Saved data entries:
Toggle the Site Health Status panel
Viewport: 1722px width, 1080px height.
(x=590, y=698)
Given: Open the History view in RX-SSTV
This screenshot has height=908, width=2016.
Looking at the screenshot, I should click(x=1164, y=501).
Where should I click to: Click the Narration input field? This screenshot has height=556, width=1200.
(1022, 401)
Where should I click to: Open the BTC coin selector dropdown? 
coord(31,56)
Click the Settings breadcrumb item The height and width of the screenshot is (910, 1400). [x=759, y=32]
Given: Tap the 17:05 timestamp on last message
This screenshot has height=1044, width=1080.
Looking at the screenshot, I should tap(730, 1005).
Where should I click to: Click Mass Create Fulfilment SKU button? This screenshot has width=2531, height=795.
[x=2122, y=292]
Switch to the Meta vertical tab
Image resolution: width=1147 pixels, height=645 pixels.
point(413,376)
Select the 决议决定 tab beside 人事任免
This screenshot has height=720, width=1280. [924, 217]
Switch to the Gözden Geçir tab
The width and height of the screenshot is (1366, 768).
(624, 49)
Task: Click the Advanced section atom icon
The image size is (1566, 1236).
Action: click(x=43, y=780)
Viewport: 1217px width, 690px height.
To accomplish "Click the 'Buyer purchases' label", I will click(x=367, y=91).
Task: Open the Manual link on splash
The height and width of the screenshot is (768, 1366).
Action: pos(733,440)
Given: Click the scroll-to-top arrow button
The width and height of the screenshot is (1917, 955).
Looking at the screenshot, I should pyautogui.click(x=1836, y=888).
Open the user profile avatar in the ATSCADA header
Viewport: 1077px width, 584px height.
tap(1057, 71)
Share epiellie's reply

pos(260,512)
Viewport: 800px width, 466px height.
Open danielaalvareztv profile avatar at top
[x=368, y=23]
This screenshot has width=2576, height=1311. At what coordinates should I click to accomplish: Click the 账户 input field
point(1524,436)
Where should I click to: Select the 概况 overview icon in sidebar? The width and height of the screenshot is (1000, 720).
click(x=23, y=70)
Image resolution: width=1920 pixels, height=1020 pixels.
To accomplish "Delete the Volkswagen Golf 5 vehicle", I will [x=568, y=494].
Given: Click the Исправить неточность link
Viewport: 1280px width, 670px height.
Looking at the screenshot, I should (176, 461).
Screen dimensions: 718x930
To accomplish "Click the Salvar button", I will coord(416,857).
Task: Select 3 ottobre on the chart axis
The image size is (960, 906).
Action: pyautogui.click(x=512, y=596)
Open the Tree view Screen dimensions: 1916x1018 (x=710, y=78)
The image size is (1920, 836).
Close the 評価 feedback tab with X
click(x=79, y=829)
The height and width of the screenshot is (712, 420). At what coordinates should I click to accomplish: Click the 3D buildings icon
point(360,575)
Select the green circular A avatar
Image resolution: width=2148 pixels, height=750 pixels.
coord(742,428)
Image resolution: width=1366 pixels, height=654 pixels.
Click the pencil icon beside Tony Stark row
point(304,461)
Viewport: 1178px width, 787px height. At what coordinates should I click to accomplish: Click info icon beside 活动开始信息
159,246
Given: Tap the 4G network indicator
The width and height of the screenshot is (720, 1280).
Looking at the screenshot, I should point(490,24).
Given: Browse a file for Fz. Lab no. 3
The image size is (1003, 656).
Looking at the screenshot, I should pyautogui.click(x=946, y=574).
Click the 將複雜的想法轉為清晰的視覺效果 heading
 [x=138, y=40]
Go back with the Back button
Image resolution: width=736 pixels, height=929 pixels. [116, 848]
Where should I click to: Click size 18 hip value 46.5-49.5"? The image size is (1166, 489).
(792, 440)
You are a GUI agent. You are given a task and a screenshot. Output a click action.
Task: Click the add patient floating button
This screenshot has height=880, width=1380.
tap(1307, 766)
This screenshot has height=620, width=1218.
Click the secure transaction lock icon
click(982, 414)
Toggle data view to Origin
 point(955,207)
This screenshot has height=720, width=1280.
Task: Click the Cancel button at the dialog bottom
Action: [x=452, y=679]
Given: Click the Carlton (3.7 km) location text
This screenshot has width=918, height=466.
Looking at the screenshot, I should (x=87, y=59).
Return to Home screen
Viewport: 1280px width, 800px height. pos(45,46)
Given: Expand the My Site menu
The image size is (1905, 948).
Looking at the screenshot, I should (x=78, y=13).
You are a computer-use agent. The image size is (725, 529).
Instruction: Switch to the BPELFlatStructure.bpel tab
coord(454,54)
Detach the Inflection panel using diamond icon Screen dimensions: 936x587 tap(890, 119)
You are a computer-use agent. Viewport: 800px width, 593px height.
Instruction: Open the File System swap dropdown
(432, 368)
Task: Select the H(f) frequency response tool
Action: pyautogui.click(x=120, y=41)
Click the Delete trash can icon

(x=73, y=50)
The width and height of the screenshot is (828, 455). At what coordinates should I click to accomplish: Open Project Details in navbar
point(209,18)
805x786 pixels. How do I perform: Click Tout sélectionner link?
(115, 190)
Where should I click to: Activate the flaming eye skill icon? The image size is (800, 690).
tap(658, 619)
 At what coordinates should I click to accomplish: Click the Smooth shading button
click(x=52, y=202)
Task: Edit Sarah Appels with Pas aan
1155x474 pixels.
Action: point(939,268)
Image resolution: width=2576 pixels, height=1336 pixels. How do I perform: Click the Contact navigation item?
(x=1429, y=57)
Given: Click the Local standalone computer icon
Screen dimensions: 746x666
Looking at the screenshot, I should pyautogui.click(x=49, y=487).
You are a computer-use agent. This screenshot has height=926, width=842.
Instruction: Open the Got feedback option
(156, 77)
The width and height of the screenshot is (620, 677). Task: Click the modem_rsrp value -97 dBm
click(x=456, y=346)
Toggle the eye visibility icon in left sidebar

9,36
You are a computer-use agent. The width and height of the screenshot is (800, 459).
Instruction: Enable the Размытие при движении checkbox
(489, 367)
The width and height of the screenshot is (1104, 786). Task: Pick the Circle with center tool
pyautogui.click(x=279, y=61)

**Exercise goal**
Above are some records; extract every one of them exactly.

**Task response**
Toggle the Site Health Status panel
Viewport: 1722px width, 1080px height.
(x=590, y=698)
Given: Open the History view in RX-SSTV
This screenshot has height=908, width=2016.
Looking at the screenshot, I should click(x=1164, y=501).
Where should I click to: Click the Narration input field? This screenshot has height=556, width=1200.
(1022, 401)
Where should I click to: Open the BTC coin selector dropdown? 
coord(31,56)
Click the Settings breadcrumb item The height and width of the screenshot is (910, 1400). [x=759, y=32]
Given: Tap the 17:05 timestamp on last message
This screenshot has height=1044, width=1080.
Looking at the screenshot, I should tap(730, 1005).
Where should I click to: Click Mass Create Fulfilment SKU button? This screenshot has width=2531, height=795.
[x=2122, y=292]
Switch to the Meta vertical tab
Image resolution: width=1147 pixels, height=645 pixels.
point(413,376)
Select the 决议决定 tab beside 人事任免
This screenshot has height=720, width=1280. [924, 217]
Switch to the Gözden Geçir tab
The width and height of the screenshot is (1366, 768).
(624, 49)
Task: Click the Advanced section atom icon
The image size is (1566, 1236).
Action: click(x=43, y=780)
Viewport: 1217px width, 690px height.
To accomplish "Click the 'Buyer purchases' label", I will click(x=367, y=91).
Task: Open the Manual link on splash
The height and width of the screenshot is (768, 1366).
Action: pos(733,440)
Given: Click the scroll-to-top arrow button
The width and height of the screenshot is (1917, 955).
Looking at the screenshot, I should pyautogui.click(x=1836, y=888).
Open the user profile avatar in the ATSCADA header
Viewport: 1077px width, 584px height.
tap(1057, 71)
Share epiellie's reply

pos(260,512)
Viewport: 800px width, 466px height.
Open danielaalvareztv profile avatar at top
[x=368, y=23]
This screenshot has width=2576, height=1311. At what coordinates should I click to accomplish: Click the 账户 input field
point(1524,436)
Where should I click to: Select the 概况 overview icon in sidebar? The width and height of the screenshot is (1000, 720).
click(x=23, y=70)
Image resolution: width=1920 pixels, height=1020 pixels.
To accomplish "Delete the Volkswagen Golf 5 vehicle", I will [x=568, y=494].
Given: Click the Исправить неточность link
Viewport: 1280px width, 670px height.
Looking at the screenshot, I should (176, 461).
Screen dimensions: 718x930
To accomplish "Click the Salvar button", I will coord(416,857).
Task: Select 3 ottobre on the chart axis
The image size is (960, 906).
Action: pyautogui.click(x=512, y=596)
Open the Tree view Screen dimensions: 1916x1018 (x=710, y=78)
The image size is (1920, 836).
Close the 評価 feedback tab with X
click(x=79, y=829)
The height and width of the screenshot is (712, 420). At what coordinates should I click to accomplish: Click the 3D buildings icon
point(360,575)
Select the green circular A avatar
Image resolution: width=2148 pixels, height=750 pixels.
coord(742,428)
Image resolution: width=1366 pixels, height=654 pixels.
Click the pencil icon beside Tony Stark row
point(304,461)
Viewport: 1178px width, 787px height. At what coordinates should I click to accomplish: Click info icon beside 活动开始信息
159,246
Given: Tap the 4G network indicator
The width and height of the screenshot is (720, 1280).
Looking at the screenshot, I should point(490,24).
Given: Browse a file for Fz. Lab no. 3
The image size is (1003, 656).
Looking at the screenshot, I should pyautogui.click(x=946, y=574).
Click the 將複雜的想法轉為清晰的視覺效果 heading
 [x=138, y=40]
Go back with the Back button
Image resolution: width=736 pixels, height=929 pixels. [116, 848]
Where should I click to: Click size 18 hip value 46.5-49.5"? The image size is (1166, 489).
(792, 440)
You are a GUI agent. You are given a task and a screenshot. Output a click action.
Task: Click the add patient floating button
This screenshot has height=880, width=1380.
tap(1307, 766)
This screenshot has height=620, width=1218.
Click the secure transaction lock icon
click(982, 414)
Toggle data view to Origin
 point(955,207)
This screenshot has height=720, width=1280.
Task: Click the Cancel button at the dialog bottom
Action: [x=452, y=679]
Given: Click the Carlton (3.7 km) location text
This screenshot has width=918, height=466.
Looking at the screenshot, I should (x=87, y=59).
Return to Home screen
Viewport: 1280px width, 800px height. pos(45,46)
Given: Expand the My Site menu
The image size is (1905, 948).
Looking at the screenshot, I should (x=78, y=13).
You are a computer-use agent. The image size is (725, 529).
Instruction: Switch to the BPELFlatStructure.bpel tab
coord(454,54)
Detach the Inflection panel using diamond icon Screen dimensions: 936x587 tap(890, 119)
You are a computer-use agent. Viewport: 800px width, 593px height.
Instruction: Open the File System swap dropdown
(432, 368)
Task: Select the H(f) frequency response tool
Action: pyautogui.click(x=120, y=41)
Click the Delete trash can icon

(x=73, y=50)
The width and height of the screenshot is (828, 455). At what coordinates should I click to accomplish: Open Project Details in navbar
point(209,18)
805x786 pixels. How do I perform: Click Tout sélectionner link?
(115, 190)
Where should I click to: Activate the flaming eye skill icon? The image size is (800, 690).
tap(658, 619)
 At what coordinates should I click to accomplish: Click the Smooth shading button
click(x=52, y=202)
Task: Edit Sarah Appels with Pas aan
1155x474 pixels.
Action: point(939,268)
Image resolution: width=2576 pixels, height=1336 pixels. How do I perform: Click the Contact navigation item?
(x=1429, y=57)
Given: Click the Local standalone computer icon
Screen dimensions: 746x666
Looking at the screenshot, I should pyautogui.click(x=49, y=487).
You are a computer-use agent. This screenshot has height=926, width=842.
Instruction: Open the Got feedback option
(156, 77)
The width and height of the screenshot is (620, 677). Task: Click the modem_rsrp value -97 dBm
click(x=456, y=346)
Toggle the eye visibility icon in left sidebar

9,36
You are a computer-use agent. The width and height of the screenshot is (800, 459).
Instruction: Enable the Размытие при движении checkbox
(489, 367)
The width and height of the screenshot is (1104, 786). Task: Pick the Circle with center tool
pyautogui.click(x=279, y=61)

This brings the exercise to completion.